Oblique rotation, such as promax, allows the factors to be correlated. This is more realistic in many real-world situations. Anxiety and depression, for example, are distinct constructs but clearly related. If you force them to be uncorrelated through orthogonal rotation, you may distort the true picture. Promax works by taking the varimax solution and then raising the loadings to a power (typically between 2 and 4) to push them toward a simpler bipolar structure, then relaxing the requirement that factors stay independent.
Choosing between them depends on your subject matter. If you have strong reason to believe the underlying factors are independent, use varimax. If the factors are likely related, as they often are in psychology and health research, oblique rotation gives a more honest result.
Checking Whether Your Data Is Suitable
Not every dataset is appropriate for factor analysis. Before running it, two preliminary tests help you decide whether to proceed.
The Kaiser-Meyer-Olkin (KMO) measure assesses whether your variables share enough common variance to make factor analysis worthwhile. KMO values range from 0 to 1, with anything above 0.60 considered acceptable. Values above 0.80 are generally rated as good, and above 0.90 as excellent. A low KMO means your variables don’t correlate enough with each other for factors to emerge.
Bartlett’s test of sphericity checks whether your correlation matrix is significantly different from an identity matrix, which is a matrix where no variables correlate at all. You want this test to be statistically significant (p less than 0.001). If it’s not, your variables are essentially independent and there are no underlying factors to find.
Factor analysis also assumes that relationships between variables are roughly linear, that the data comes from a reasonably large sample, and that observations are independent of each other. Regarding sample size, older rules of thumb suggest minimums of 100 to 200 participants or 5 to 10 observations per variable, but the actual requirement depends heavily on how strongly items load onto factors. With strong loadings of 0.80, a one-factor model with four indicators can work with as few as 60 participants. With weaker loadings of 0.50, that same model needs around 190. More complex models with multiple factors require substantially larger samples, sometimes 200 to 460 or more.

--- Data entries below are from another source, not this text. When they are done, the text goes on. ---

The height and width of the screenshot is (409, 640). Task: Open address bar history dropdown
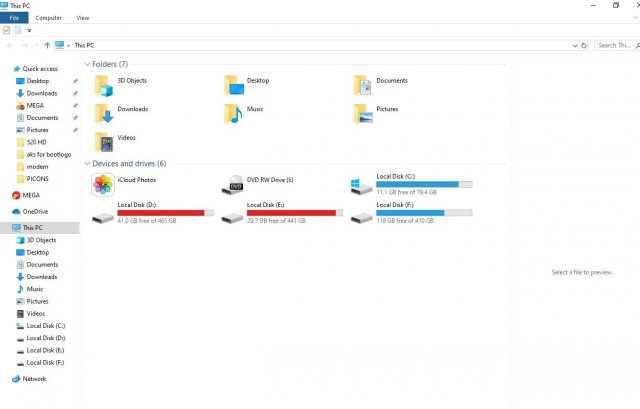click(574, 45)
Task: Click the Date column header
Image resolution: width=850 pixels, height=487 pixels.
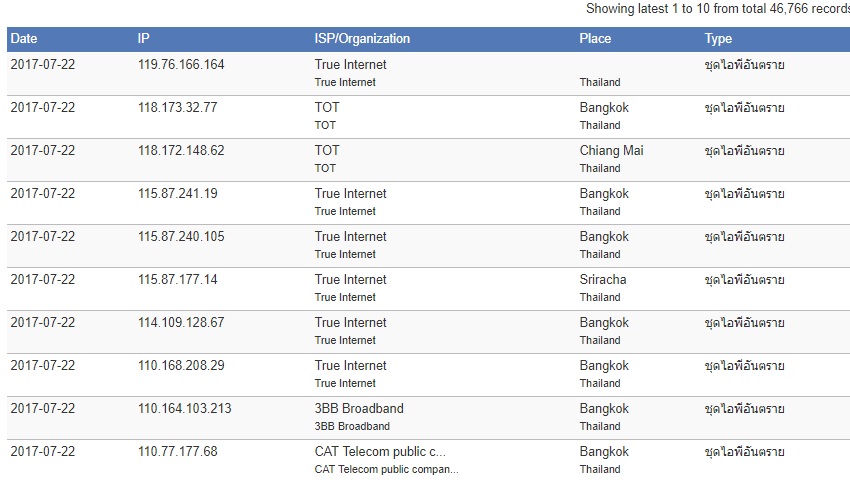Action: tap(24, 39)
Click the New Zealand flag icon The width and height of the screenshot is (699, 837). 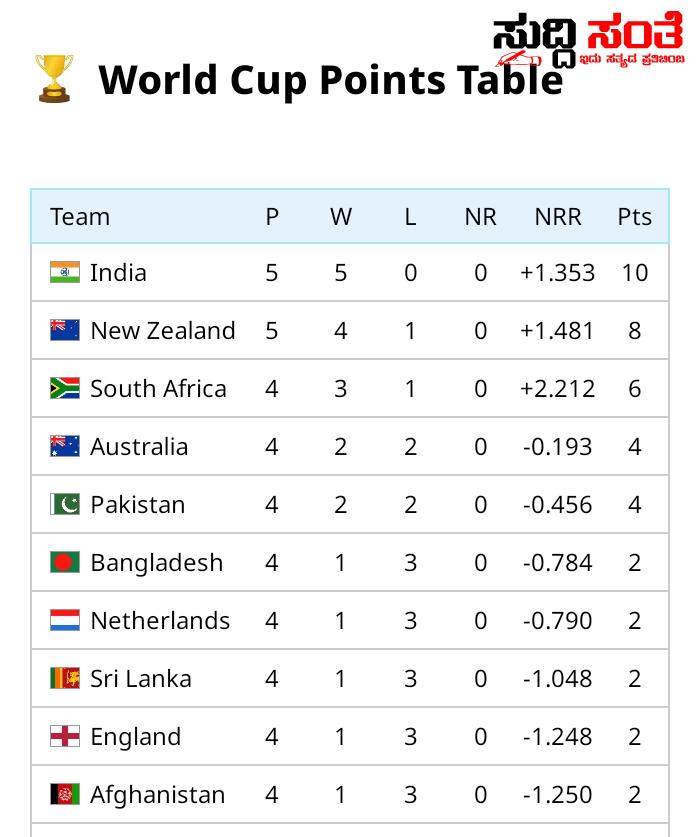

Where Factor Analysis Gets Used
Factor analysis shows up across a wide range of fields, but its most visible application is in developing and validating questionnaires and scales. In health research, it’s essential for confirming that a patient survey actually measures what it claims to measure. One well-known example involved the Coping Self-Efficacy scale, where researchers administered 26 items to participants in one clinical trial, used exploratory factor analysis to discover the factor structure, then tested that structure on an independent sample from a second trial using confirmatory factor analysis.
Sleep research in Parkinson’s disease offers another illustration. Researchers tested whether the Parkinson’s Disease Sleep Scale worked better as a single overall score, a three-dimensional scale (measuring insomnia, motor symptoms, and sleep behavior disorder separately), or a hybrid model combining a general sleep factor with the three subscales. Only the hybrid model fit the data well, which changed how clinicians should interpret the scores: the total score alone wasn’t a reliable indicator of sleep quality, but the subscale scores were.
Outside of health, factor analysis underpins personality tests like the Big Five, intelligence assessments, customer satisfaction surveys, and market research. Anytime someone needs to take a complex set of measurements and reduce them to a manageable number of meaningful dimensions, factor analysis is the standard tool.